══ PASSAGE PROVIDED
So where’s that displayed in our model? The answer is nowhere. These requirements are known as business rules, and should be documented in modeling tools so as to generate either constraints or triggers in the database. If not, then all your application developers must instinctually know all these rules and consistently program them throughout the entire application. Yeah, right – then I’ve got some great swampland to sell you too.

In Figure 3 below, we have a screen snapshot showing how to define business rules at the entity/table and attribute/column level in Toad Data Modeler – Quest Software’s state of the art data modeling tool. Toad Data Modeler has complete trigger editing and template facilities as well. The DDL below was entirely generated from Toad Data Modeler and meets all the above business rules.
════
**PROBLEMS TO WORK ON**
1: Answer these from the business rules text:
(a) If business rules are documented in modeling tools, what should they be used to generate in the database?
(b) At which two levels does Figure 3 show business rules being defined?
(c) Which company makes Toad Data Modeler?
2: Carry on the text about business rules in Toad Data Modeler from its last sentence.
The lines that come after the text aren't needed for anything here.
══ PROVIDED MATERIAL
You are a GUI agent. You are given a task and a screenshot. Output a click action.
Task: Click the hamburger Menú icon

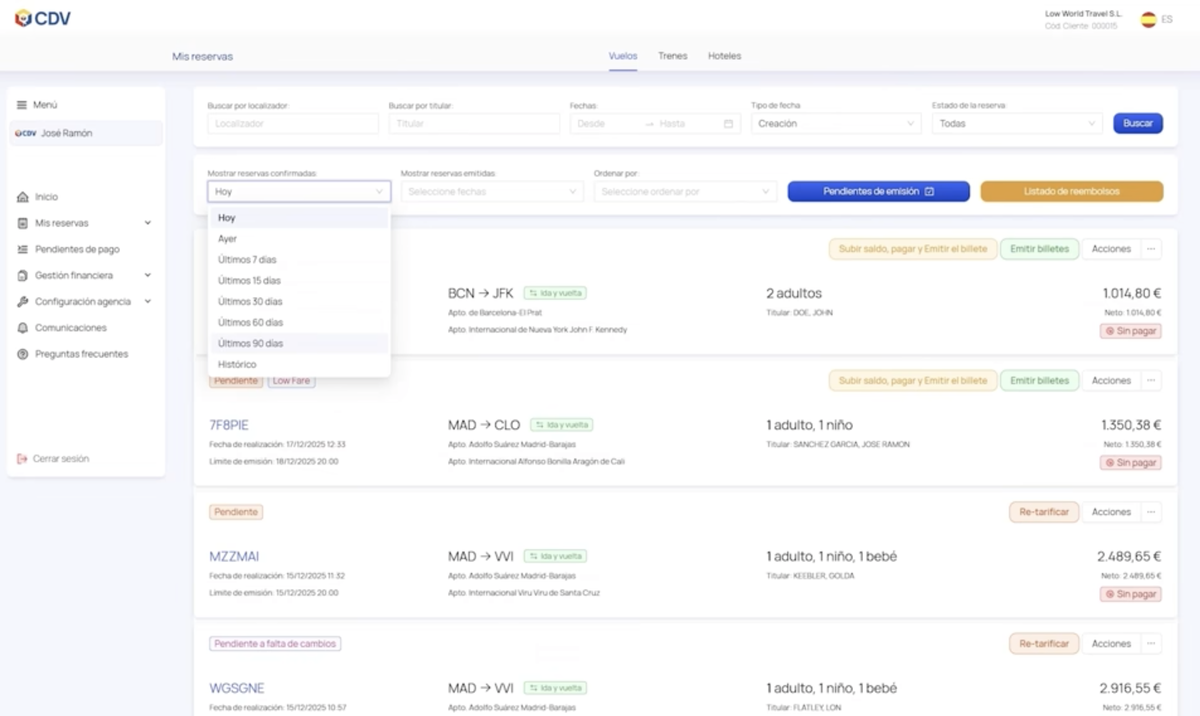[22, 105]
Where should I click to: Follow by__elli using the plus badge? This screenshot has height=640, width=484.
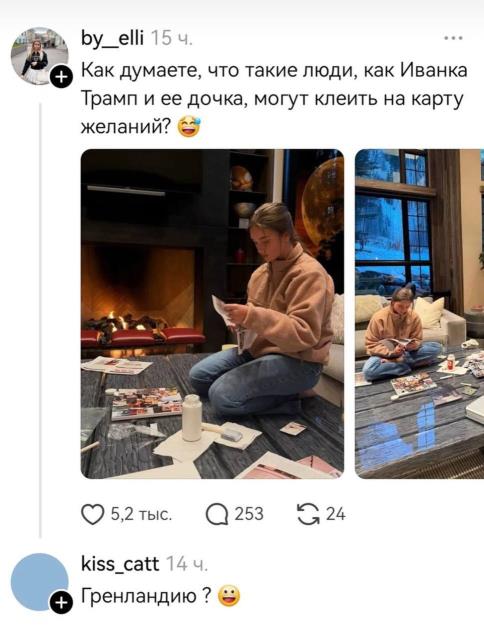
════
**ANSWERS IN ORDER**
1:
(a) Constraints or triggers.
(b) The entity/table level and the attribute/column level.
(c) Quest Software.

2:
Figure 3

-- Create tables section ------

-- Table PERSON_2

CREATE TABLE "PERSON_2"(

"SSN" Char(9 CHAR) NOT NULL

CONSTRAINT "CHECK_SSN" CHECK (SSN between '000000001' and '999999999'),

"FirstName" Varchar2(20 CHAR) NOT NULL,

"LastName" Varchar2(30 CHAR) NOT NULL,

"Gender" Char(1 CHAR) NOT NULL

CONSTRAINT "CHECK_GENDER" CHECK (GENDER in ('M','F')),

"BirthDate" Date NOT NULL,

"Street" Varchar2(40 CHAR),

"City" Varchar2(30 CHAR),

"State" Char(2 CHAR),

"Zip" Char(5 CHAR) NOT NULL

)

/

-- Add keys for table PERSON_2

ALTER TABLE "PERSON_2" ADD CONSTRAINT "PK_PERSON2" PRIMARY KEY ("SSN")

/

ALTER TABLE "PERSON_2" ADD CONSTRAINT "AK_PERSON2" UNIQUE ("FirstName","LastName","Gender","BirthDate")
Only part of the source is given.